Verdant green was returning to the savannah meadows east of Catherine Creek in early December, just four months after the Burdoin Fire had swept through.
Last July the Burdoin Fire burned a swath nearly 10 miles long and blackened more than 11,000 acres along Washington State Route 14 between the towns of White Salmon and Lyle. Though no lives were reported lost, more than 100 structures were destroyed in the fire and the town of Lyle evacuated.
This is the final article in a 3-part virtual tour of the ecological aftermath of the fire in three separate areas with the burn zone, each with a different story to tell. Part 1 of the series can be found here and Part 2 is here. This final installment examines the eastern part of the fire, where it burned through the Catherine Creek canyon and across the sloping oak savannah directly east of the canyon (shown as subarea 3, below).

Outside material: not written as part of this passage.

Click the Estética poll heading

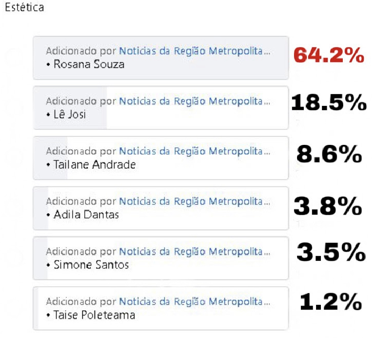point(24,8)
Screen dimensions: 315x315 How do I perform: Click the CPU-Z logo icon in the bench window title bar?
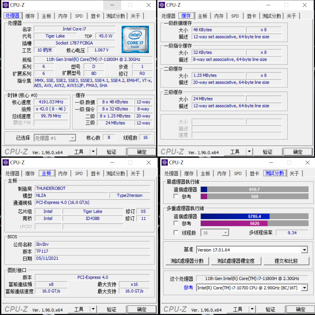click(164, 162)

This tour follows the lop shown in blue.
[click here for a large version of the map]
If the story of the twice-burned area west Catherine Creek was one of fragility – of an ecosystem not able to fully recover from back-to-back wildfires — the story of the east Catherine Creek area is a more hopeful one, where periodic fires improve the Oak savannah landscape when the ecosystem has time to rebound.
Catherine Creek East: the potential for sustainability
The third subarea in this series is the most-visited part of the Catherine Creek natural area, featuring some of the most travelled trails in the Columbia River Gorge – including an accessible loop trail and the popular Catherine Creek loop that passes a rare basalt rock arch, a unique and culturally significant place for area tribes.
The rail fence surrounding the Catherine Creek Arch completely burned in the fire, but had already been replaced by early fall to continue protecting this culturally significant spot.
An early takeaway is that Burdoin Fire was beneficial to this part of the burn, clearing overgrown brush and downed fuel and rejuvenating the sprawling meadows. Not surprisingly, the newly burned areas here fared better than those in the twice-burned west Catherine Creek area, especially the survival of oak and pine groves.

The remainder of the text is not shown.